What is included in the OTU Cluster data package?
-
The .fa file is a fasta file of the unique sequences used to create the clusters.
-
The .names is a text file specifying the additional tags that have the exact same sequence.
-
The .list file specifies the OTU membership - one line for each OTU width.
The first item in this file is the OTU width (unique or 0.01-0.10 corresponding to 0-10%), the second is the number of OTUs, and following this is the list of OTUs. Commas separate tags within the same OTUs and tabs separate one OTU from the next.
-
The .otu file specifies the OTU sizes - one line for each OTU width.

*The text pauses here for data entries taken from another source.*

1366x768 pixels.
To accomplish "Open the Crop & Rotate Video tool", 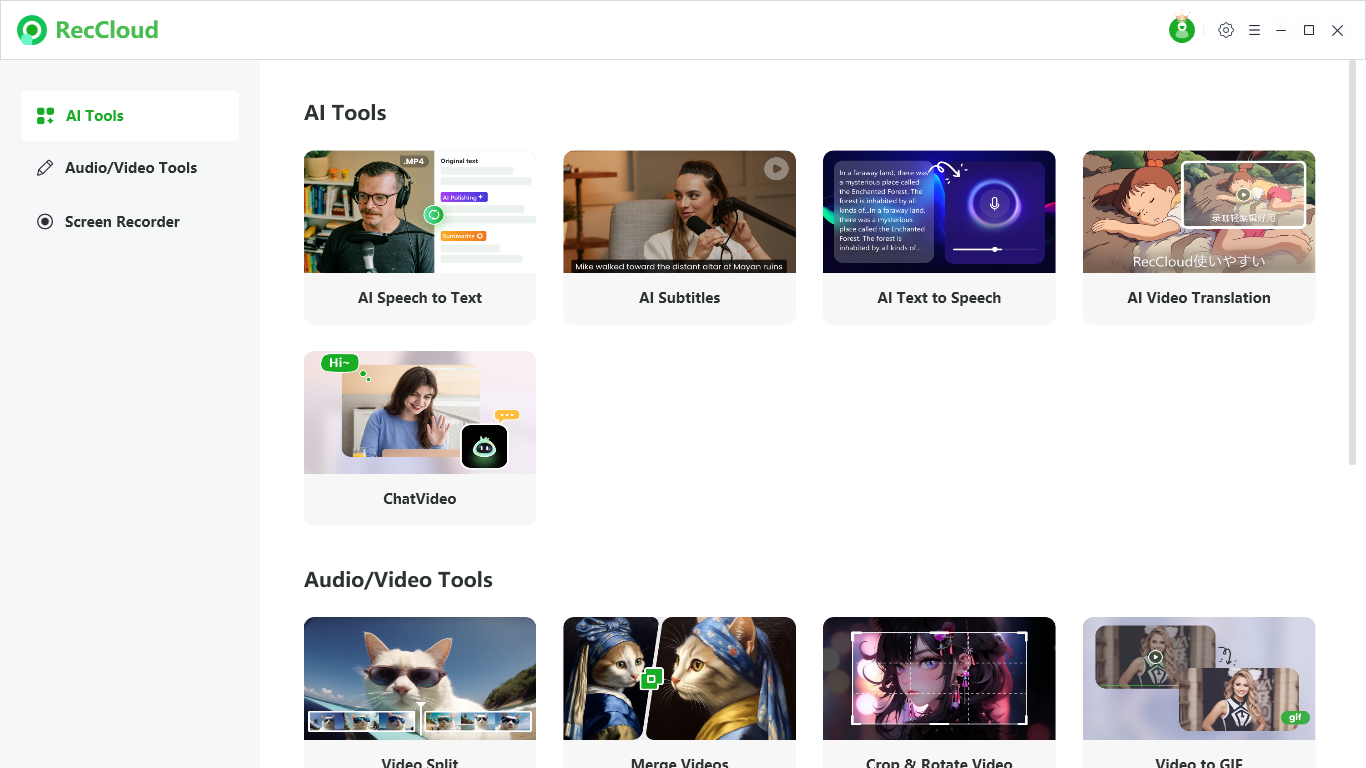I will [938, 690].
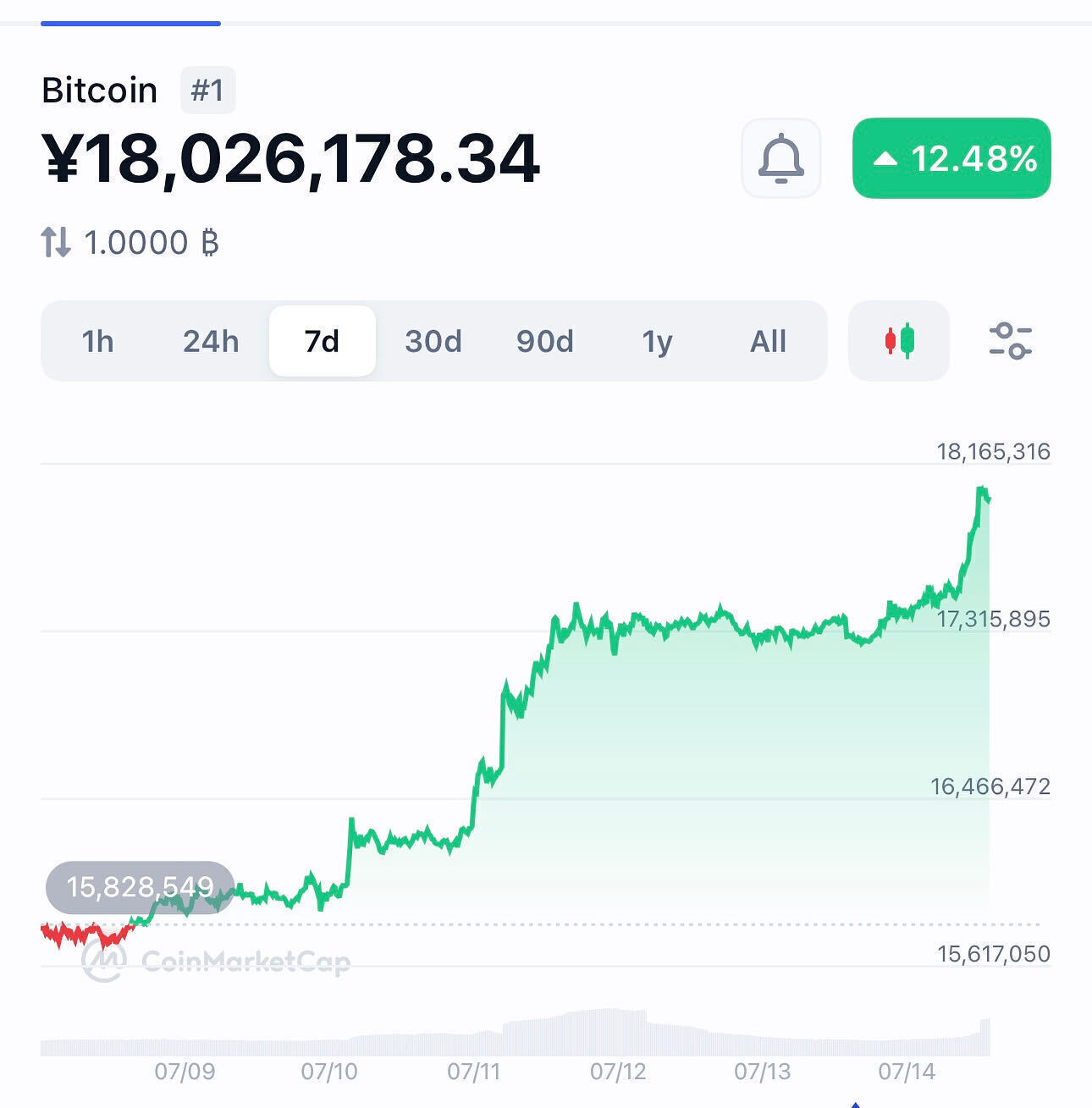
Task: Select the 7d time range
Action: [x=322, y=341]
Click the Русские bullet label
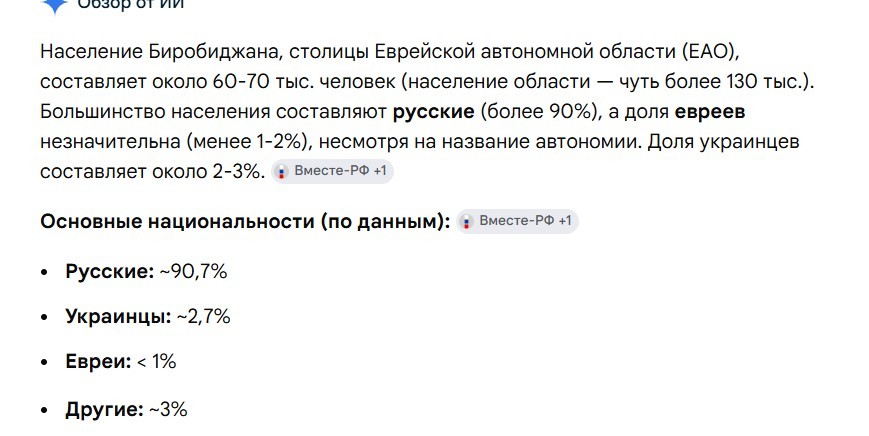 [110, 271]
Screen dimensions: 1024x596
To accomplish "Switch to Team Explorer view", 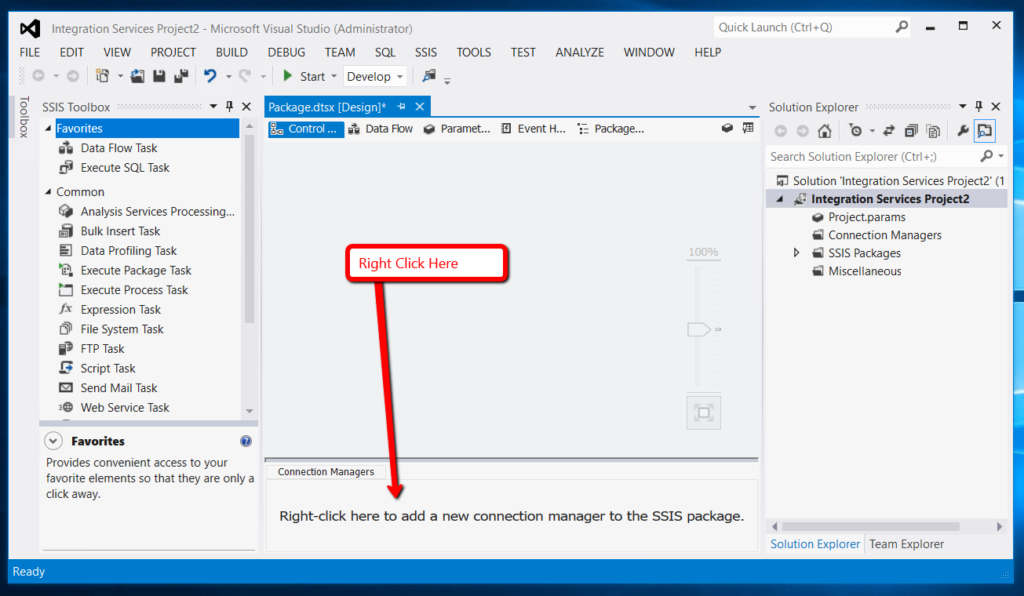I will [906, 544].
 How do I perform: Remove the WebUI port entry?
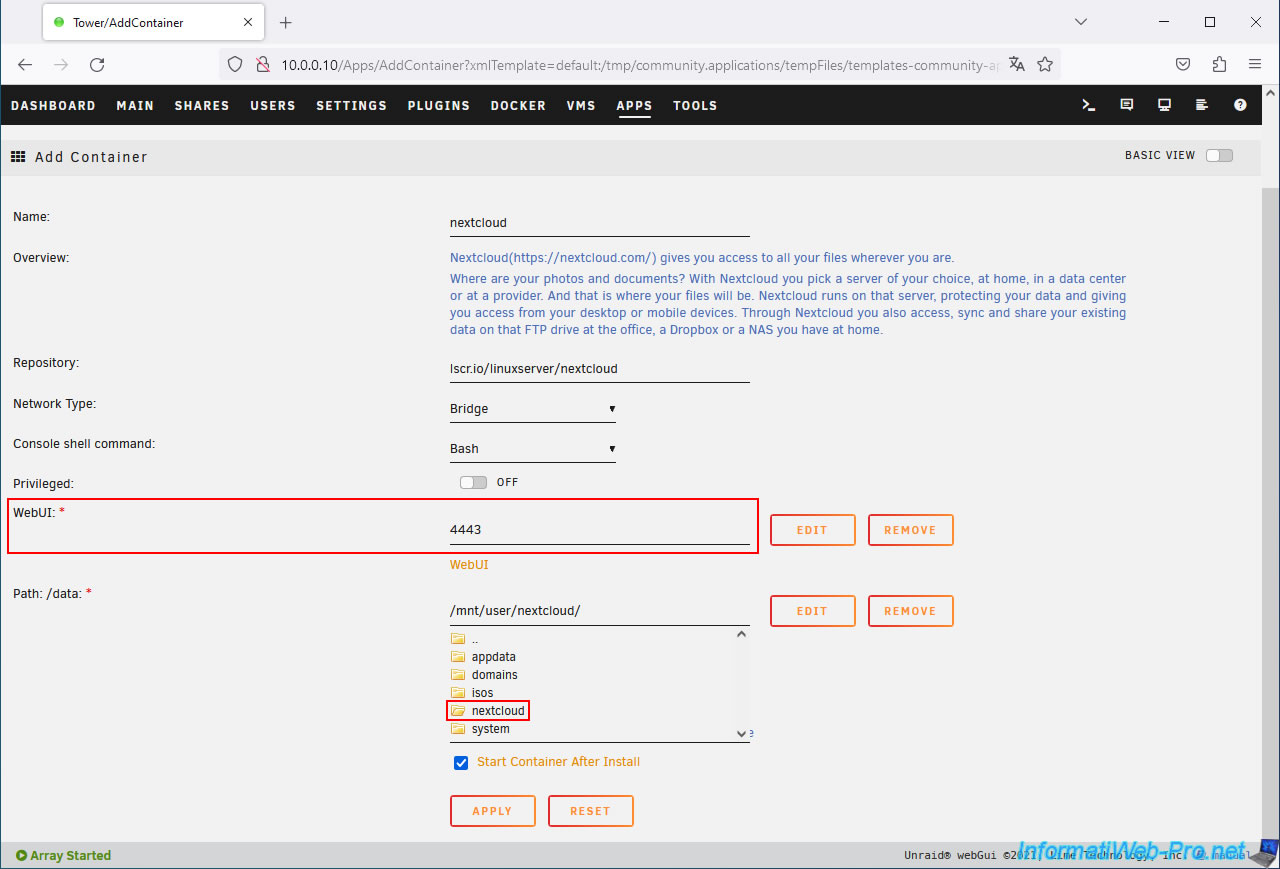[x=910, y=530]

The first item in this file is the OTU width (unique or 0.01-0.10 corresponding to 0-10%), the second is the number of OTUs, and following is the list of OTU sizes separated by tabs.
-
The .tax file shows the taxonomy corresponding to the reads in the .list file for the 0.03, 0.06, and 0.10 widths. Clusters are tab-delimited and contain a list of comma-separated taxa and their counts. The lists are in order of decreasing abundance, so the most common taxon is first. The format will be
"0.03 Taxon1:GAST_distance:Count,Taxon2:GAST_distance:Count,...".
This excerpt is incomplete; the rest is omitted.